Regular exercise programs help with hypermobility and chronic pain problems such as fibromyalgia, osteoarthritis and rheumatoid arthritis.

With hypermobility syndrome it's important to develop and maintain a good fitness program matching your individual needs. This should to take into account your tissue strength and ability to withstand acute and repetitive stress without sprains, strains, tendinitis or bursitis.

If you fall into one of the more severe categories, you have to consider your vascular strength which may include risk factors for cerebral and aortic aneurysm. Talk to your primary care physician regarding this.

Contact sports or any high impact activity can be damaging. At the same time you want to maximize the strength of your tissues from muscles and tendons to ligaments and bones density. Cardiovascular health needs to be included as well. 

The program should be consistently followed to avoid back sliding and becoming discouraged as well as the difficulty and pain of restarting.

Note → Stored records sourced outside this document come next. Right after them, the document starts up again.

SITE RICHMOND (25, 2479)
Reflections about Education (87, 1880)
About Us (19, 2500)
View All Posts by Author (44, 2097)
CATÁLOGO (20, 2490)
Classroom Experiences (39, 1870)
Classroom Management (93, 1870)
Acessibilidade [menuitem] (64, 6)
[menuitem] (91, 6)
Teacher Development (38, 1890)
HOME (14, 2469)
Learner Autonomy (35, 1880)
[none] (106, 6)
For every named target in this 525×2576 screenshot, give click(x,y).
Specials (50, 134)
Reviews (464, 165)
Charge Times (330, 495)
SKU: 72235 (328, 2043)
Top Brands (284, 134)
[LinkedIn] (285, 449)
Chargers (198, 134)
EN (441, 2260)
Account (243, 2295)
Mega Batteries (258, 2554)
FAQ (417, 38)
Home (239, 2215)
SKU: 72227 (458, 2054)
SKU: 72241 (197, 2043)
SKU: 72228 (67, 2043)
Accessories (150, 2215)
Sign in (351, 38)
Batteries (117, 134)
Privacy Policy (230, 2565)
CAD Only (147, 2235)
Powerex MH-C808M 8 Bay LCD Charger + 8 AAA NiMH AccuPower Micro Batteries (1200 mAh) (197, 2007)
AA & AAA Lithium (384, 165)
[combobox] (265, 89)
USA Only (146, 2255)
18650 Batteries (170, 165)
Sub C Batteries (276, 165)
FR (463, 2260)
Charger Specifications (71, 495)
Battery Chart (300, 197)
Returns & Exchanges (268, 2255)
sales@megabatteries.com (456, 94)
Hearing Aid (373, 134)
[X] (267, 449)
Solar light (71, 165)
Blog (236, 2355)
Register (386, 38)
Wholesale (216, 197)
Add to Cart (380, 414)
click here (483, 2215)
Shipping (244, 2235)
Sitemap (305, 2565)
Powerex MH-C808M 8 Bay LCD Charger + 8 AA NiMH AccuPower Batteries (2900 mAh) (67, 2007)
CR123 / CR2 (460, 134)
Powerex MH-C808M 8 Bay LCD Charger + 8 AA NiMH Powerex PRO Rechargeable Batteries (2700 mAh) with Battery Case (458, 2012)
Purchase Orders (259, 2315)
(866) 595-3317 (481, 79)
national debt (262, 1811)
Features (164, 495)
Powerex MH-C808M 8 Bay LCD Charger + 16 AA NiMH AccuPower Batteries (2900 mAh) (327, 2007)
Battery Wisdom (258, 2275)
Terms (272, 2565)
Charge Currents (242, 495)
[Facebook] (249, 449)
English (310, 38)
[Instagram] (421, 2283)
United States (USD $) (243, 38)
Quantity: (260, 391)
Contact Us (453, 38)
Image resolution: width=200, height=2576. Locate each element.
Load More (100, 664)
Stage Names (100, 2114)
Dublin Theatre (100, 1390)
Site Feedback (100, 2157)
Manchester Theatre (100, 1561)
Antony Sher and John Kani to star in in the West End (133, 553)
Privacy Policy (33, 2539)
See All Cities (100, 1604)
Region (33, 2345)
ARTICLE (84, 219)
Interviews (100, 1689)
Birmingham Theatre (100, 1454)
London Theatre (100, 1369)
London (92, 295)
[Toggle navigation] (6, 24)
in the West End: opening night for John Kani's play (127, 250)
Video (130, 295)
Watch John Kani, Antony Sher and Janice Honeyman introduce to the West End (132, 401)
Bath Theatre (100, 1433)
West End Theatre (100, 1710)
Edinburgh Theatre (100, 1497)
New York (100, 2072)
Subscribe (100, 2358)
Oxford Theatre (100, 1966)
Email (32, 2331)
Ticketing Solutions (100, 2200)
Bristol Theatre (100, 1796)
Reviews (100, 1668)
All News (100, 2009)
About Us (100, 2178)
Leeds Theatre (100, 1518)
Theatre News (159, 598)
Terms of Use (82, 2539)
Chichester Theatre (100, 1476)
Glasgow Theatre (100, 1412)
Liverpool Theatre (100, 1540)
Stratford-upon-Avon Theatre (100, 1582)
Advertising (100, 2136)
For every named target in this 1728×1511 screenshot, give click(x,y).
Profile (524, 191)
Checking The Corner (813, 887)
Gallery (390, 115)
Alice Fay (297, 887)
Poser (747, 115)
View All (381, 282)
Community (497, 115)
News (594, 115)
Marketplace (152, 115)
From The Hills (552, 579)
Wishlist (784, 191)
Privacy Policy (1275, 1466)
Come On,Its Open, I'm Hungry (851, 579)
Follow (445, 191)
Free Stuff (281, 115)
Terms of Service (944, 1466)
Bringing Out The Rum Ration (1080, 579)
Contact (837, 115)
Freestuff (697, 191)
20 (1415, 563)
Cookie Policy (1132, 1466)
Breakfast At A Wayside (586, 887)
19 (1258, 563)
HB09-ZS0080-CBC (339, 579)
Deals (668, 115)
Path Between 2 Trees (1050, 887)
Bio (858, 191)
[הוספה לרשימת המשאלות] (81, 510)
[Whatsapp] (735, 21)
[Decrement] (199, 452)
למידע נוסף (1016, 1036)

Developing proprioception (body awareness), balance, and reaction timing is critical for prevention of acute injuries and repetitive stress caused by poor coordination.  Maintaining balance and control is important beyond simply not falling down and hurting yourself. This is where exercises such as tai chi and yoga can play a big part – not in training you to stretch further and cross your legs and a weird fashion, but to stand on one foot and remain in control as you shift your weight to the side or to the front. The more hypermobile you are the less proprioceptive input you have regarding your position in the world. If your position sense is not good it's easy to overstress joints. If you're not stable standing on one foot and your ankle is wobbling back and forth you have to ask, what is happening when you're walking?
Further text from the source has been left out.